Spock describes the Vast Subterranean Machine as 'ancient'. Okay, who built it and - WHY? In their 17 kilometre trek, there are no other villages or villagers, so Vaal was entirely, totally, cripplingly dependent on a handful of people to sustain itself? With a back-history of 10,000 years it couldn't come up with a crude robot or two?
Of course, I may be overthinking this .....
More Of Apples
I had to wait for my i-Pod to charge up in able to be post this illo because it's not been used for months and the internal battery had run down. Art!
What's the marque for i-Pods? Why none other than an apple with a bite taken out of it, which we did put up yesteryon as a teaser. Art!
You'll have a hard job persuading me that the i-pod isn't one of the greatest inventions of the 21st century.
Charge!
Nothing to do with cavalry.
One of the requirements for Conrad's Working From Home is a functioning mobile phone, because that's how we log onto our phone system and various work applications. For the Dog Buns mobile to function it has to be properly charged up, which has been an incredibly slow process when achieved by my laptop. About 10% every hour, taking care never to touch the charging cable, which is mighty obstreperous about how it charges. Art!

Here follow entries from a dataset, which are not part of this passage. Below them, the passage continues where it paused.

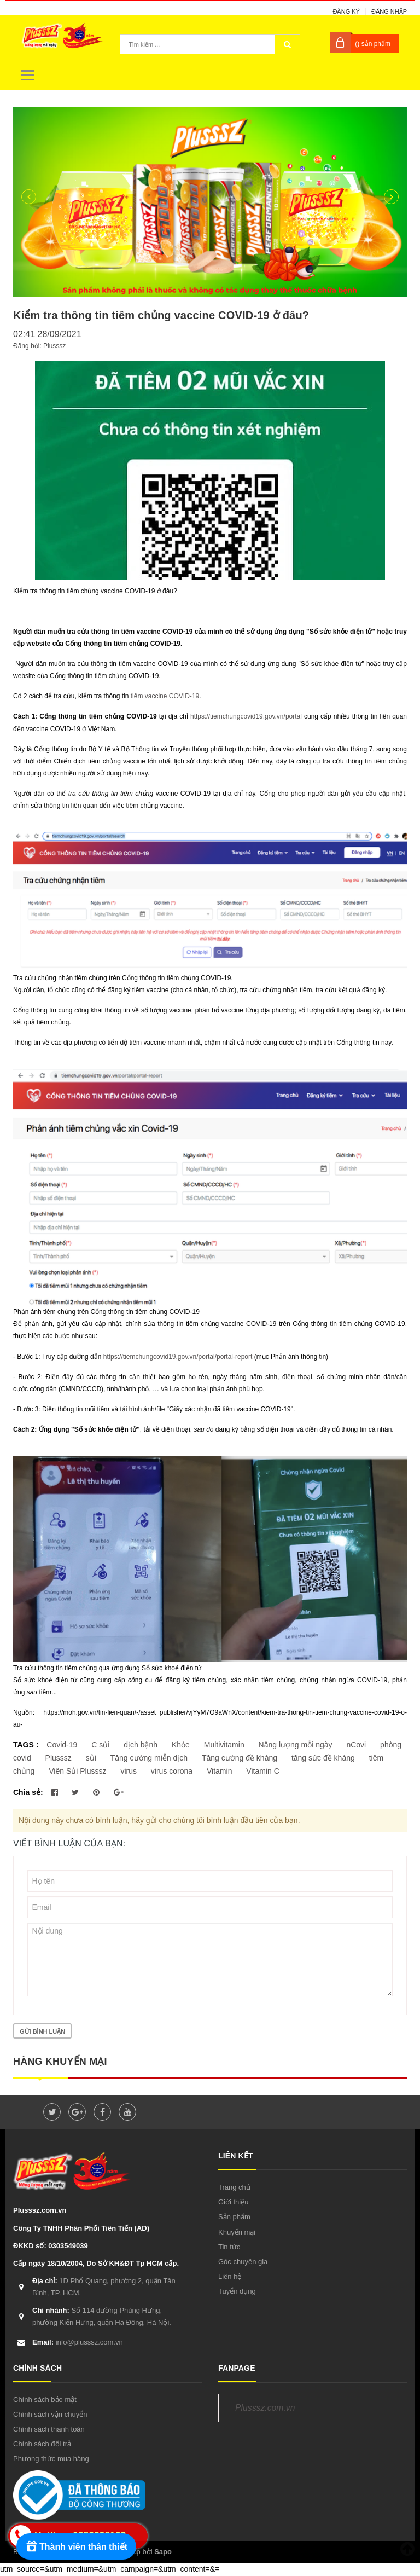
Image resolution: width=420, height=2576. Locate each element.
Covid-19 (61, 1744)
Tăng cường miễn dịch (149, 1757)
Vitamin (219, 1771)
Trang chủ (234, 2187)
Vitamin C (262, 1771)
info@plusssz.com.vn (77, 2342)
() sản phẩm (372, 44)
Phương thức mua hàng (51, 2459)
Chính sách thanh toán (49, 2429)
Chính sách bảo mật (45, 2399)
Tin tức (229, 2247)
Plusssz (58, 1757)
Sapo (163, 2552)
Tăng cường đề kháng (239, 1757)
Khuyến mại (236, 2232)
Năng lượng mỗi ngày (295, 1744)
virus (128, 1771)
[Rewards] (76, 2546)
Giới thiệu (233, 2202)
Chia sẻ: (28, 1792)
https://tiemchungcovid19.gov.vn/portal (246, 716)
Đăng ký (346, 11)
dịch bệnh (141, 1744)
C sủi (100, 1744)
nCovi (356, 1744)
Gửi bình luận (42, 2031)
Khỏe (181, 1744)
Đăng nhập (389, 11)
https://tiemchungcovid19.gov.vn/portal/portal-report (178, 1357)
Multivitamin (224, 1744)
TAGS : (26, 1744)
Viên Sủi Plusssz (77, 1771)
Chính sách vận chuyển (50, 2414)
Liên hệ (229, 2276)
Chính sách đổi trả (42, 2444)
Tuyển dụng (237, 2291)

A connection directly to an adapter plugged into the mains supply. 0 - 100% in half an hour. Ha! Take that, laptop!
Speaking Of Cavalry
One of the methods of halting or incommoding cavalry for millennia has been the humble 'caltrop', which name is derived from the Old English 'Calcatrippe', meaning 'Heel Trap'. Typically it's a four-pointed metal device designed that one point is always uppermost. As you can imagine, running onto one of these even in shoes would stop a charge dead in it's tracks. Art!
They were used to a limited extent in the First Unpleasantness in the early months, and the Ukrainians took to dropping ones made out of steel nails behind enemy lines from drones a couple of years ago. Running a vehicle over one bursts the tyre, running a vehicle over two stops it dead in it's tracks.

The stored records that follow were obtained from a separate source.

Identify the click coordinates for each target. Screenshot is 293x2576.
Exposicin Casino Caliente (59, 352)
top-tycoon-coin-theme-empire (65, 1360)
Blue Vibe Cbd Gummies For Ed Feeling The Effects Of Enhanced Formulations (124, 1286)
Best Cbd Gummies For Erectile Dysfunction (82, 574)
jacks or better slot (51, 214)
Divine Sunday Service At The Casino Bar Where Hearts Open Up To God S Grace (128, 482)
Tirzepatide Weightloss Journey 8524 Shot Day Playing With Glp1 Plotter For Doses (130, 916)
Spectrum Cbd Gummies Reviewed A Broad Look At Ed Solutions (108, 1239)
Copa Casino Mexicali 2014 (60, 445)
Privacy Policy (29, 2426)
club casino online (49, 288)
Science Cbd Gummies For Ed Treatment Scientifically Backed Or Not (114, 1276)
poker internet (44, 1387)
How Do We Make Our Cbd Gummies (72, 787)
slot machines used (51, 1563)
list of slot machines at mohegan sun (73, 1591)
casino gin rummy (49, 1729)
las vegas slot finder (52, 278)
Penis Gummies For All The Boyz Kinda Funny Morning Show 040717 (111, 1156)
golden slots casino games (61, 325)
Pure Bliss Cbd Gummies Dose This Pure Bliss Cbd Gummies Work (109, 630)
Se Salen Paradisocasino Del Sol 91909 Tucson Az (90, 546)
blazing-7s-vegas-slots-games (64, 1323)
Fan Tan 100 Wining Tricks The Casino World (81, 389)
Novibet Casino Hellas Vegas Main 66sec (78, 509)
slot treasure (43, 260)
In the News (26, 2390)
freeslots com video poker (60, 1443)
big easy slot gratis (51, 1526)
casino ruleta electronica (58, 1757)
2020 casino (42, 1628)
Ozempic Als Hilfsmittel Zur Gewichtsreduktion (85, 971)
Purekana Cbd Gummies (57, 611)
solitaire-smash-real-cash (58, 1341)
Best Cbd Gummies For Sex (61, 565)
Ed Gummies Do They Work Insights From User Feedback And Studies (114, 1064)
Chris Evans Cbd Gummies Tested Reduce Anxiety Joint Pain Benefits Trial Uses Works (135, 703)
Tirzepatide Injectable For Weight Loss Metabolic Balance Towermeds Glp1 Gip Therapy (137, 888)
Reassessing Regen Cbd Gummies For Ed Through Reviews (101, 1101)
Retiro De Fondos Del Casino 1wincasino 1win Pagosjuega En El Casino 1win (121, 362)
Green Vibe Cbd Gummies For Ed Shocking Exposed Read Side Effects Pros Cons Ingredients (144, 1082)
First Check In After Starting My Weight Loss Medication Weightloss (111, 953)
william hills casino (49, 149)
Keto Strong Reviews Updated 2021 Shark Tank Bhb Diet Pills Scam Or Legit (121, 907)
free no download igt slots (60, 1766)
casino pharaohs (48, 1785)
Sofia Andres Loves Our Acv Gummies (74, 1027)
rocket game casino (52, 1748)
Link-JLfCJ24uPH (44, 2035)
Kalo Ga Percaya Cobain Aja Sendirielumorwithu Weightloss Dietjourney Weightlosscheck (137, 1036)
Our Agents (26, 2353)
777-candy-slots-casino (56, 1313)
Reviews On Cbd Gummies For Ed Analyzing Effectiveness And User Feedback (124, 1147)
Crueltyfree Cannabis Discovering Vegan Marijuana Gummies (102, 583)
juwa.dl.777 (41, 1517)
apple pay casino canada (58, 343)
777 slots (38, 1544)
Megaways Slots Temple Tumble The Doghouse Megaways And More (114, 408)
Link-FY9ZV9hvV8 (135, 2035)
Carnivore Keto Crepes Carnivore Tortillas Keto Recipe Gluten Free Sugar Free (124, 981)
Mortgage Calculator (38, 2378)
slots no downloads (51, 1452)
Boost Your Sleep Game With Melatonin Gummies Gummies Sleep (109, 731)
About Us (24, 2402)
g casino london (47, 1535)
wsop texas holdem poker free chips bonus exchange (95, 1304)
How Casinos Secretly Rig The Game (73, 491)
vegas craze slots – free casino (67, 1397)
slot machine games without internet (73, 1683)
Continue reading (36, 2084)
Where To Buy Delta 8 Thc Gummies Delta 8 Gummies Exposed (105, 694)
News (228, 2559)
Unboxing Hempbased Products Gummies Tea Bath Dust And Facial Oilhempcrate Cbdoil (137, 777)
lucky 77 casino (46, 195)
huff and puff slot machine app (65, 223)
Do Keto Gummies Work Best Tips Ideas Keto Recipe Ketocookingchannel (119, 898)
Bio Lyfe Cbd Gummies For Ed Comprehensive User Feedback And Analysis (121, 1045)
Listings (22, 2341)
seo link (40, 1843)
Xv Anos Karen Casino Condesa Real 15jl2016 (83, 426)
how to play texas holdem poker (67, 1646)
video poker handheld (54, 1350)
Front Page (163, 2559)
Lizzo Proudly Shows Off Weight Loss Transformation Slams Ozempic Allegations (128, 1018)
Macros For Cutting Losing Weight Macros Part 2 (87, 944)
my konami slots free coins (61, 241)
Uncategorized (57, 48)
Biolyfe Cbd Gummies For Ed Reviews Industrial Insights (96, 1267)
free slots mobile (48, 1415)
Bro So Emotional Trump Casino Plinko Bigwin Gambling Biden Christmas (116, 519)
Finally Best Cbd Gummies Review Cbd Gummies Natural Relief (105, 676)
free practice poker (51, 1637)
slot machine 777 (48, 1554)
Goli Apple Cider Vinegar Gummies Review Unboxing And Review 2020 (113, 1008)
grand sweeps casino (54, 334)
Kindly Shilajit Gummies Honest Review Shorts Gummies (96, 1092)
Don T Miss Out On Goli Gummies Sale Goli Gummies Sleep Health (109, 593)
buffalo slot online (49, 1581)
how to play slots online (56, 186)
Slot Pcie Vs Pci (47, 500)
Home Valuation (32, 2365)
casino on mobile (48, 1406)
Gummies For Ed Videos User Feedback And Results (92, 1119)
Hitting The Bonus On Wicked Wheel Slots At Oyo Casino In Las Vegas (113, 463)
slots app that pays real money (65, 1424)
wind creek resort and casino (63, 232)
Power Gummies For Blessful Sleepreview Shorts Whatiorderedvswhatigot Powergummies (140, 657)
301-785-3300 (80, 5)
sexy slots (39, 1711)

The wickedly inventive Ukrainians have improved on their original model. Art!
These are more like an air-dropped 'Stinger' than the original single discrete variety. Three thousand years on, the Romans would have recognised these.
THEY'RE DOING IT AGAIN!
Dog Buns, these people will be first into the uranium mines when I take over, make no mistake about it. Art!
Let me spare you the click and inform that this is 'Full Metal Jacket', Stanley Kubrick's Vietnam War epic that is far better than the rather peculiar novel it's based on. There are still shots from FMJ that you cannot differentiate from those taken at the time, and the sheer artistic conceit of filming in the London Docklands as a substitute for Vietnam takes the whole tin, not just the biscuit.
Finally -
Time to go make lunch and sort out Sunday's Stew. Pip pip!